Nurturing Stillness in Chaos: India

A gorgeous photo taken by my friend, Dana. Seated nap in a monsoon.


"We like to think that life is action, that living is moving, that  animation is what generates anima.  But in fact stillness is a most  fertile breeding ground for ideas.  The problem is, modern life is  almost completely free of stillness.  Our hyperkinetic culture tries to colonize it, treating stillness as just one more flavor of stimulation  to choose from or one more task to accomplish. Scheduling is the enemy of imagination."
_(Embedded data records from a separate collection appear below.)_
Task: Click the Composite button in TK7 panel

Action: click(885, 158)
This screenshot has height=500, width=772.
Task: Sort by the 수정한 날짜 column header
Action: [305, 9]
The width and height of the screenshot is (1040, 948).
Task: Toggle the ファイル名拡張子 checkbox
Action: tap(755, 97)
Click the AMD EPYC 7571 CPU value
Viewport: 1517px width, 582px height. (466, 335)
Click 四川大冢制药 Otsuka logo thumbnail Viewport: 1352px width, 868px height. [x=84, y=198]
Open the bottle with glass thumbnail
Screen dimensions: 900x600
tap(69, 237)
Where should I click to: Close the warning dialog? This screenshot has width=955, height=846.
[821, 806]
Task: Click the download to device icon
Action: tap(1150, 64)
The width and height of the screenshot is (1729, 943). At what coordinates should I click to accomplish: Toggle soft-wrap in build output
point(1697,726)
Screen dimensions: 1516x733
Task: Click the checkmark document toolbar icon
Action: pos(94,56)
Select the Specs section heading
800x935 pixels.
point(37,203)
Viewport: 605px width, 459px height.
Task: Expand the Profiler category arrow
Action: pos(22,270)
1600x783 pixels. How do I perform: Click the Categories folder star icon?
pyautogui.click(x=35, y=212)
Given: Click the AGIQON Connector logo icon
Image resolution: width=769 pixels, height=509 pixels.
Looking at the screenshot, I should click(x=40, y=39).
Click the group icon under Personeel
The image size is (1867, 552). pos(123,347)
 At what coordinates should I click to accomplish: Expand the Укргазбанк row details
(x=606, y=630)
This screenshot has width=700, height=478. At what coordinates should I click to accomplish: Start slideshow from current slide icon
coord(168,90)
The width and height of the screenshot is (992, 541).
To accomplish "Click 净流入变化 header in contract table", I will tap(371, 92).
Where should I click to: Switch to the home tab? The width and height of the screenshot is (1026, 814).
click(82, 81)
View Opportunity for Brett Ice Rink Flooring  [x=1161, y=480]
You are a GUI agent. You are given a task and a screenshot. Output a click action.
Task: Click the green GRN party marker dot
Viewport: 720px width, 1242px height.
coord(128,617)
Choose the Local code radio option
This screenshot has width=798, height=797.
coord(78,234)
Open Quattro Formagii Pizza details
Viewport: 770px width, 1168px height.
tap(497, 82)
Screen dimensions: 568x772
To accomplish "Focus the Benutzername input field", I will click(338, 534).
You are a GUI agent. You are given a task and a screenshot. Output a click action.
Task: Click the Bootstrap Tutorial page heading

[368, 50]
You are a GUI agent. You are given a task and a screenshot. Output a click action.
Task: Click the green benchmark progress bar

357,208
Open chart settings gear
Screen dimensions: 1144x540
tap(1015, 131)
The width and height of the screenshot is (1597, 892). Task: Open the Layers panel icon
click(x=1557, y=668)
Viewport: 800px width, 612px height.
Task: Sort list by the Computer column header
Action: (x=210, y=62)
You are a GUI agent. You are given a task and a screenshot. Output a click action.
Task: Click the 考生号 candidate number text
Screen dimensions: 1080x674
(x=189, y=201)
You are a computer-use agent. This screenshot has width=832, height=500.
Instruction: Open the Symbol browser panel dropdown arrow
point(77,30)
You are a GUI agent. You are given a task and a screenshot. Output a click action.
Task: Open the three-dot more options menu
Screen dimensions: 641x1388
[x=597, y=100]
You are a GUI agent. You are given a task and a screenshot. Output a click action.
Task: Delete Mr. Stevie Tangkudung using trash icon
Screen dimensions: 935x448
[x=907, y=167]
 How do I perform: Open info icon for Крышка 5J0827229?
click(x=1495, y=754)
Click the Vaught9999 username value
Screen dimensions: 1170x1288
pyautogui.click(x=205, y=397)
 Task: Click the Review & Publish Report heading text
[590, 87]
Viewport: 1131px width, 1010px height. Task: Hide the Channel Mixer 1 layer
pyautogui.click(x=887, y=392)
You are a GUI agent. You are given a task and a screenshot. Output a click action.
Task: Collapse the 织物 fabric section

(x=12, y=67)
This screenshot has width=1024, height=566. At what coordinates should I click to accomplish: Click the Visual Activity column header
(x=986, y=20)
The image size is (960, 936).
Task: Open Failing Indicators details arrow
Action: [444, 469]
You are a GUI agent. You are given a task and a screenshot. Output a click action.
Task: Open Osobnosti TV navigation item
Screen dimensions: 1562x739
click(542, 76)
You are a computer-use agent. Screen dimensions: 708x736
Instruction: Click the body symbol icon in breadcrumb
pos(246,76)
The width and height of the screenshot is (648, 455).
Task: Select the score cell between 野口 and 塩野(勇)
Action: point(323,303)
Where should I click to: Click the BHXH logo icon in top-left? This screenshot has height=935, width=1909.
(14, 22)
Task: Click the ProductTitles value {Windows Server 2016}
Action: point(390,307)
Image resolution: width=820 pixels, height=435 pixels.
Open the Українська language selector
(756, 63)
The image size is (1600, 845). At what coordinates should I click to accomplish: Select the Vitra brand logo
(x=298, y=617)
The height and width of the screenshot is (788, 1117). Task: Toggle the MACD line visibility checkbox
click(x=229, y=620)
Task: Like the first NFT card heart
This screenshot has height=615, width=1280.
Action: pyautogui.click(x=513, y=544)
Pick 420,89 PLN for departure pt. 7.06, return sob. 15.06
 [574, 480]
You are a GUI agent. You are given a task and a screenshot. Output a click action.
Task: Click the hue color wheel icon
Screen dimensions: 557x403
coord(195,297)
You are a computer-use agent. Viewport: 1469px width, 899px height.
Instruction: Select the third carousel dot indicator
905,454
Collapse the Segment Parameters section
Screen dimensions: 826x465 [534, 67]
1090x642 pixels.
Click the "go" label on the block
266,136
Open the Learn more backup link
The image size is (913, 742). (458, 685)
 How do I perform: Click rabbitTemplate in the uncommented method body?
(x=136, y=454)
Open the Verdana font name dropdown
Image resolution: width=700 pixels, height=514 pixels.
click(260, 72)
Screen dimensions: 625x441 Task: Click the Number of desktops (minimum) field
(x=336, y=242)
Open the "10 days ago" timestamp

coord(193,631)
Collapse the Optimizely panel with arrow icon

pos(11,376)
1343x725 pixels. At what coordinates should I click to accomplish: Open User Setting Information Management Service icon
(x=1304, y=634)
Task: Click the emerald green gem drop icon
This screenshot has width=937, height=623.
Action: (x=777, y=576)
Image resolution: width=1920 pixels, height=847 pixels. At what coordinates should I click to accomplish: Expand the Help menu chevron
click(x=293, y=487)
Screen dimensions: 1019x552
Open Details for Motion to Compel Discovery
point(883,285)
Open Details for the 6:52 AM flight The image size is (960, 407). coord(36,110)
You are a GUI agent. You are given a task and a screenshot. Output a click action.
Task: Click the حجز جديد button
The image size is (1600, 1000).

--from the Lincoln Centre for imagination, via my friend and colleague, Michele

 It has been raining; non-stop torrential downpours each day. Other than running to the Institute for morning practice and again for afternoon classes, we have been marooned inside. Once wet, you never fully dry in this humidity. So with the time, I have been reading. I just finished a book about Frank Oppenheimer, an American physicist who invented the atomic bomb with his brother and was so devastated by its affects that he devoted the rest of his life to using science for the greater good of mankind. He is the originator of the world renowned Exploratorium in San Francisco, a place that I have long admired for their approach to education. 

At the Exploratorium, they take play seriously. The believe that the arts and sciences are accessible to everyone.The original museum was free and had no scheduled programming so people could wonder in off the street and spend as much time as they needed to be curious and discover and learn, without agenda, interacting with strangers. In the book, the Exploratorium is often described as chaotic and I couldn't help but make comparisons to the streets of India. Sensory assault.  The Exploratorium's mission, when Frank was alive, was "to create a culture of learning through innovative environments, programs and tools that that help people nurture their curiosity about the world around them." 

I like that word nurture. It is a constant reminder here: practicing ahimsa on the mat and remembering not to go overboard with the intensity of the practice. With all the deep learning and thinking about our bodies and minds, with all the nurturing, needs also to come some stillness so that we can absorb.  As my wonderful colleague in museum education, Michele, says "it takes a lot of slow to grow."

So two weeks of being in India, with nearly two to go, and I am discovering that monsoon-trapped days of forced stillness and quiet are required. How else to absorb the teaching, learning and discovery I am doing here? Perhaps that is why every yoga practice ends with savasana, giving us time to absorb the learning....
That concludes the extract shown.